EXCERPT:
┌──
Query Optimization in Distributed Database Systems

Muhammad Haroon

MS170400594

Distributed Database Management System (CS702)

Virtual University of Pakistan, Lahore.

Abstract – Query Optimization refers to the execution of a query in earliest
possible time by consuming a reasonable disk space. A query execution plan is
generated before execution and the optimal operator tree is got in the search
space. Research with different examples is conducted in this paper by providing
up to dated information and example work.

1. INTRODUCTION

The global success of databases
especially at commercial level is very much dependent on the query
optimization. SQL queries run on a specified time but as we know, as Joins are
very useful in SQL queries on one hand, they are much expensive on the other
hand. A join and non-join query imparts a handsome difference in terms of time
cost. The query that works according to our requirement is not always useful
for us i.e. if data is updating on non-bearable time. We need to optimize query
for better performance. This is actually called Query Optimization. It becomes
more challenging if this is need to be done in distributed database systems where
there are many replications and fragments spread over different servers and
platforms.
└──
SET TASKS:
• A. Answer these questions from the excerpt:
(i) According to the abstract, what is generated before a query is executed?
(ii) What does the introduction say the global success of databases, especially at the commercial level, depends on?
(iii) In distributed database systems, over what are the replications and fragments spread?
• B. Summarize the excerpt in two sentences.
• C. Write out the passage of the excerpt from "Virtual University of" to "and example work.".
Answer using only the excerpt above.

LISTING:
┌──
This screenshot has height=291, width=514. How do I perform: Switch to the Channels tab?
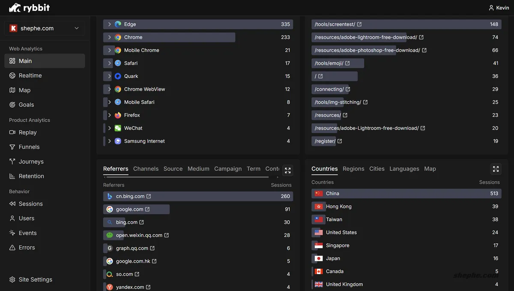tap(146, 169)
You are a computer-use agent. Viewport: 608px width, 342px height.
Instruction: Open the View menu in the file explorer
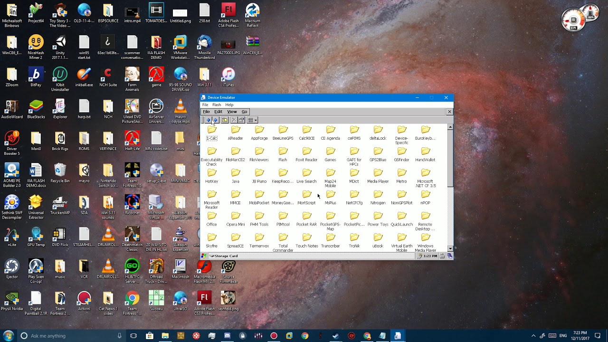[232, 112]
└──
┌──
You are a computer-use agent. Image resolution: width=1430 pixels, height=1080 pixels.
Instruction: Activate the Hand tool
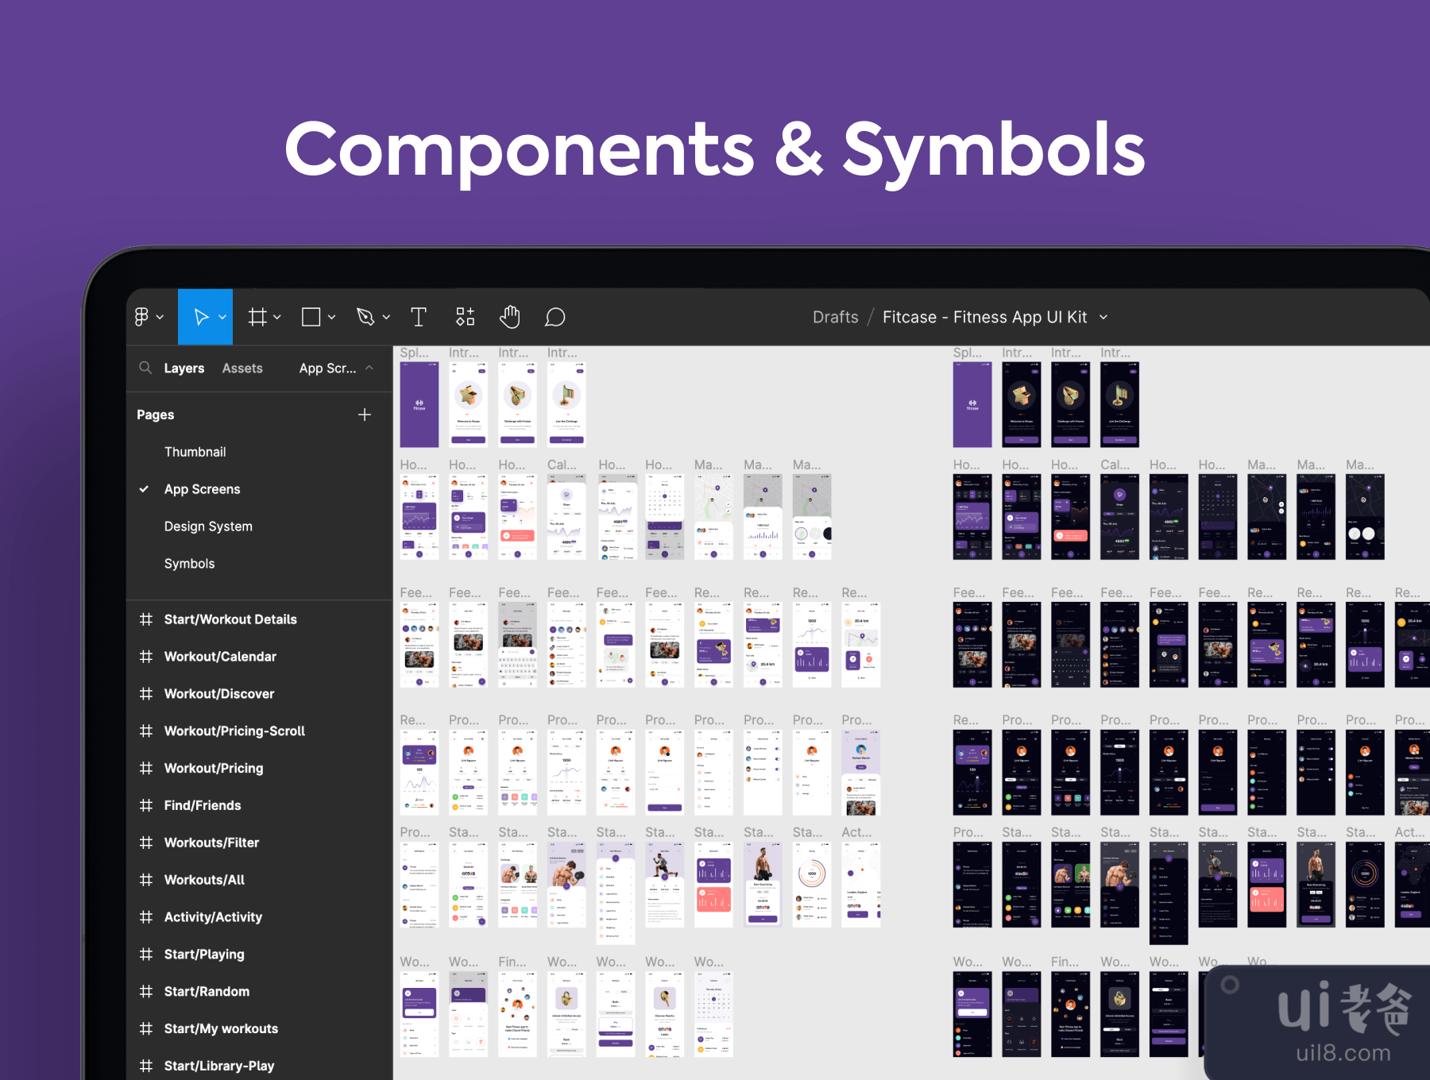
└──
RESPONSE LIST:
• A.
(i) A query execution plan.
(ii) Query optimization.
(iii) Over different servers and platforms.

• B. Query optimization means executing a query in the earliest possible time while consuming reasonable disk space, with a query execution plan generated before execution. Because the commercial success of databases depends on it and joins are useful but expensive, queries must be optimized for better performance, a task that is more challenging in distributed systems whose replications and fragments are spread over different servers and platforms.

• C.
Virtual University of Pakistan, Lahore.

Abstract – Query Optimization refers to the execution of a query in earliest
possible time by consuming a reasonable disk space. A query execution plan is
generated before execution and the optimal operator tree is got in the search
space. Research with different examples is conducted in this paper by providing
up to dated information and example work.